▸ Problem statement
Your answer should be the lines of the data below that contain "Return".
━━ Data provided
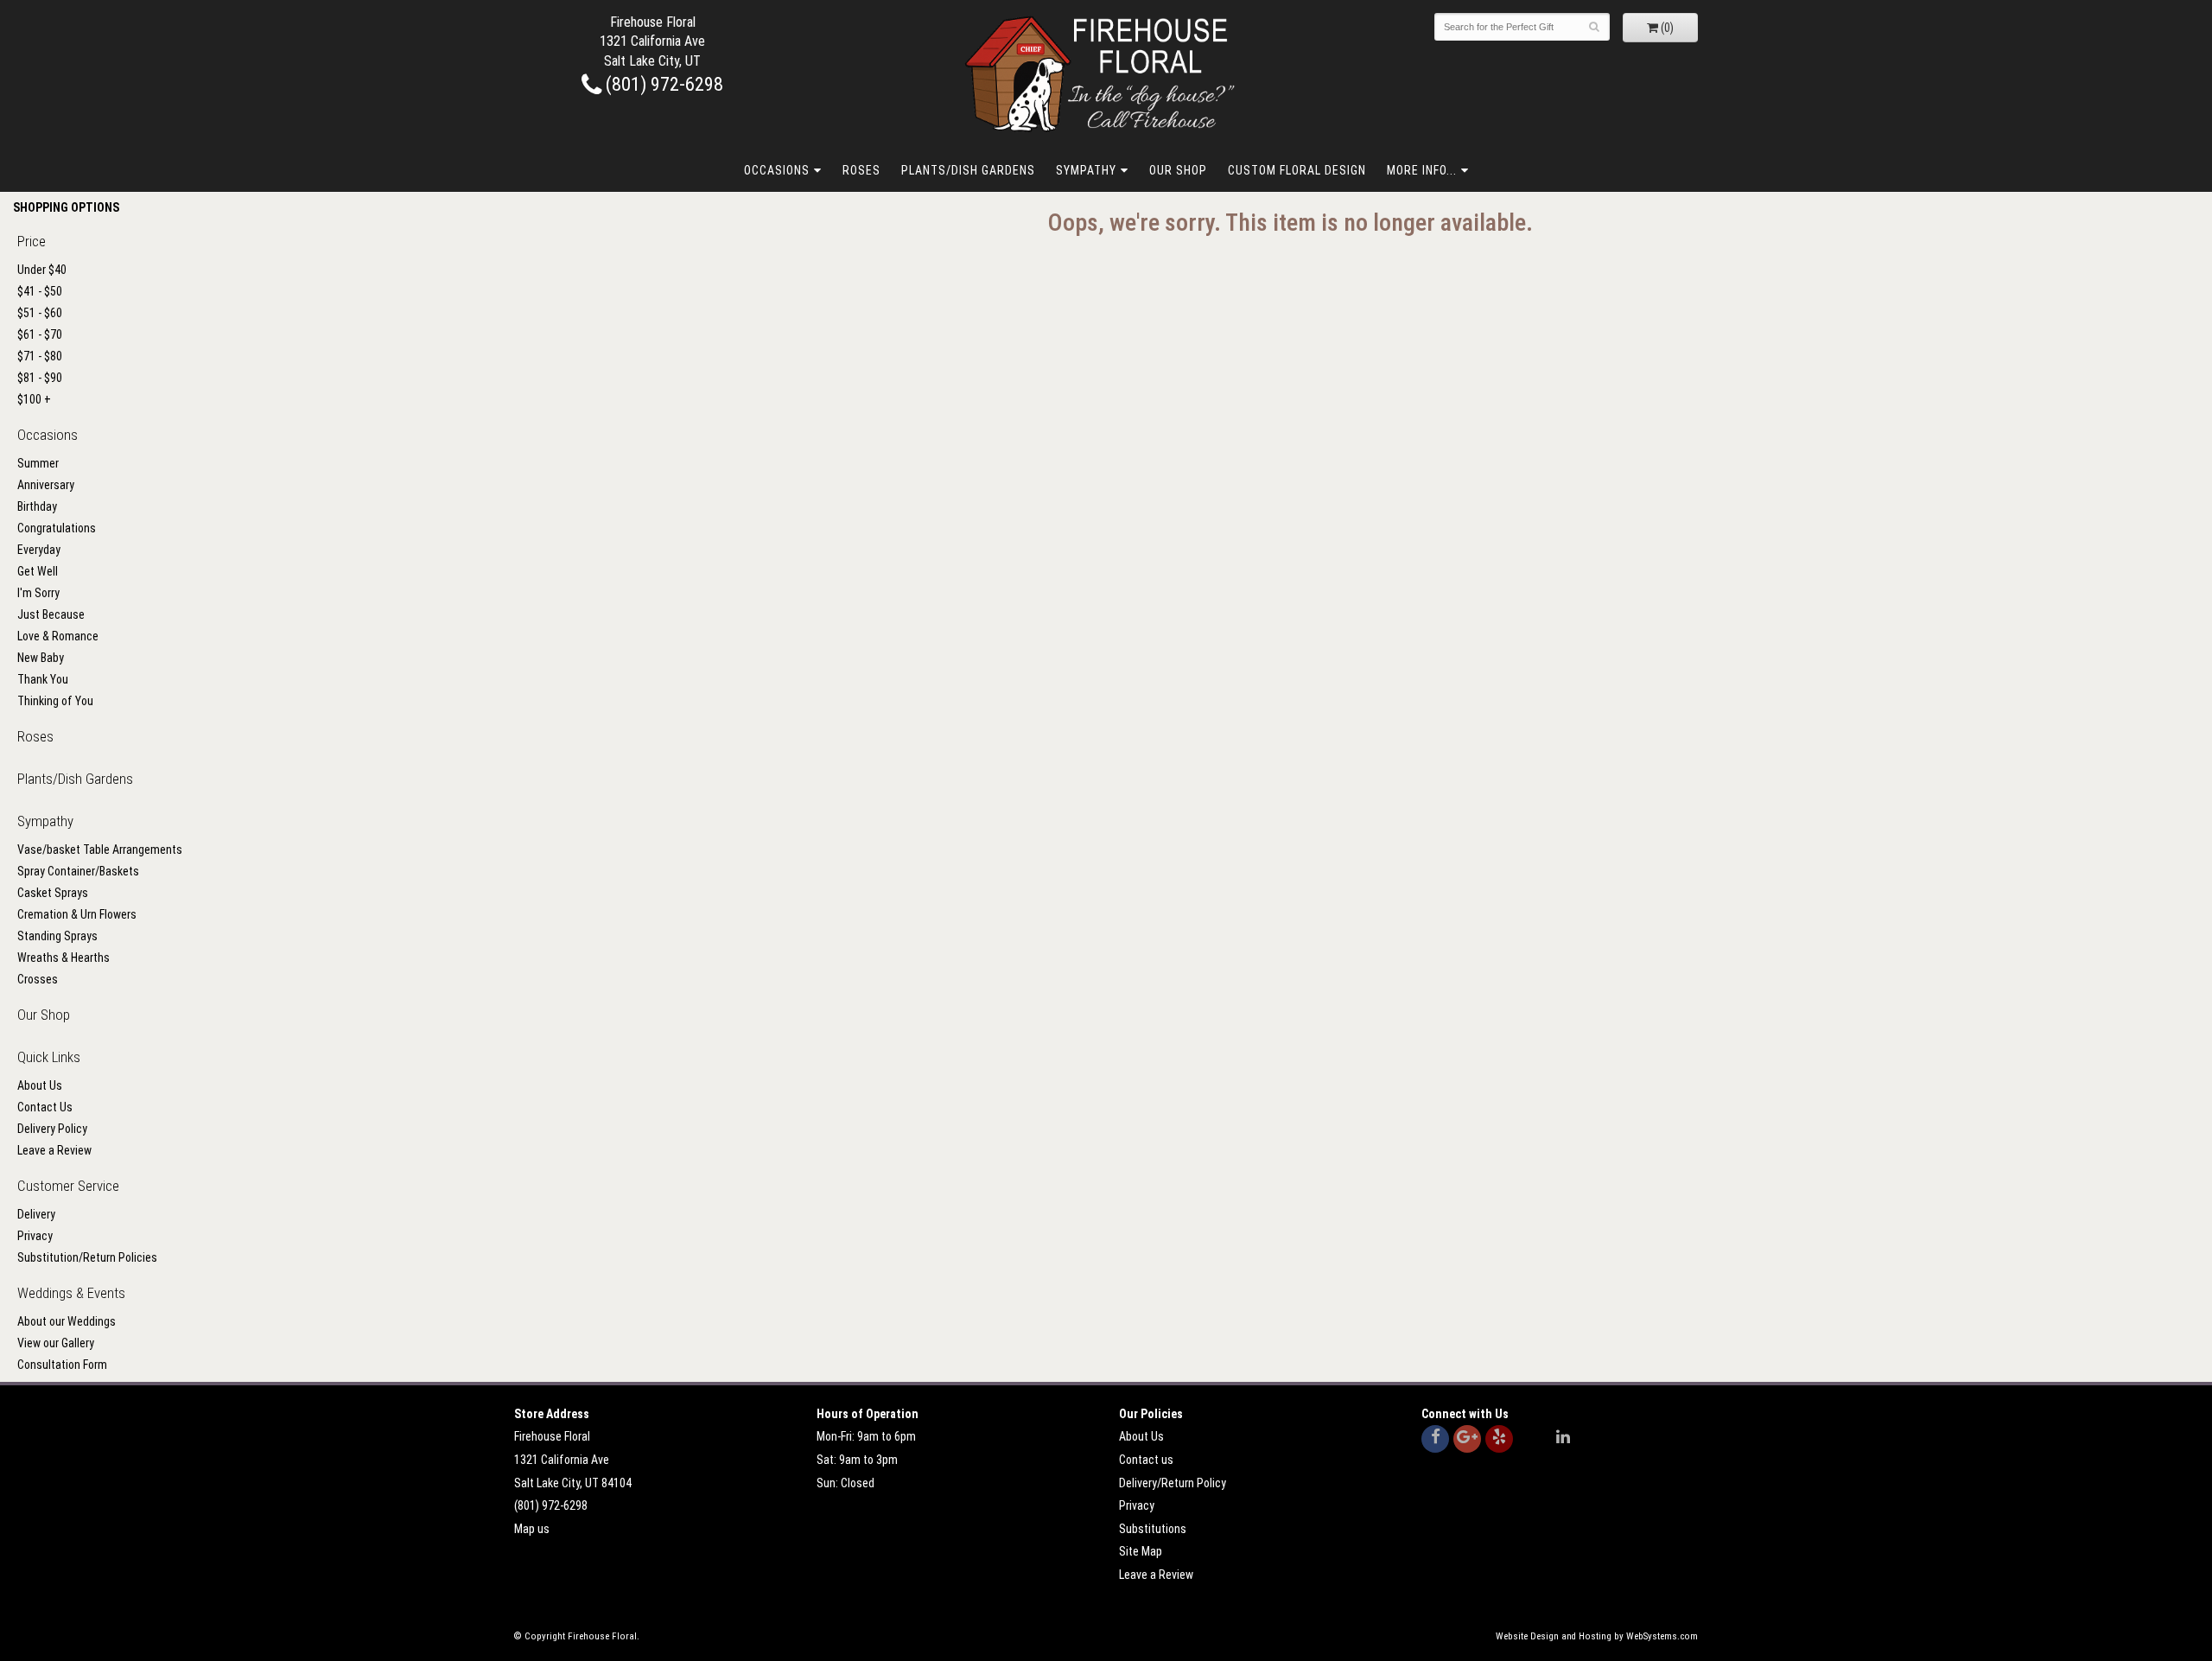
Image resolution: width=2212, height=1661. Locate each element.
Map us (532, 1529)
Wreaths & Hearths (63, 957)
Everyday (38, 550)
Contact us (1146, 1460)
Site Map (1140, 1551)
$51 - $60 (39, 313)
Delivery (36, 1214)
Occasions (777, 170)
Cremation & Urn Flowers (77, 914)
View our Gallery (55, 1343)
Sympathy (1086, 170)
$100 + (34, 399)
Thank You (42, 679)
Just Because (51, 614)
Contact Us (45, 1107)
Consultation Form (62, 1364)
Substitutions (1152, 1529)
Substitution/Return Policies (87, 1257)
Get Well (37, 571)
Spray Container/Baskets (78, 871)
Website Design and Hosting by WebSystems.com (1597, 1636)
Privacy (35, 1236)
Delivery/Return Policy (1172, 1483)
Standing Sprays (57, 936)
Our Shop (1178, 170)
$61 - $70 (39, 334)
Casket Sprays (52, 893)
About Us (39, 1085)
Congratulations (56, 528)
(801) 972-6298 (662, 84)
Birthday (37, 506)
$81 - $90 (39, 378)
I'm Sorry (38, 593)
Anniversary (45, 485)
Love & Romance (58, 636)
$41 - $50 (39, 291)
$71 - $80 (39, 356)
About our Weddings (66, 1321)
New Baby (40, 658)
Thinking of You (55, 701)
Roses (861, 170)
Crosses (37, 979)
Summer (38, 463)
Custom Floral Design (1297, 170)
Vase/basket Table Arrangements (99, 849)
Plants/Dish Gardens (968, 170)
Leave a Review (54, 1150)
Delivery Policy (52, 1129)
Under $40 (42, 270)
━━━━
▸ Exercise answer
Substitution/Return Policies (87, 1257)
Delivery/Return Policy (1172, 1483)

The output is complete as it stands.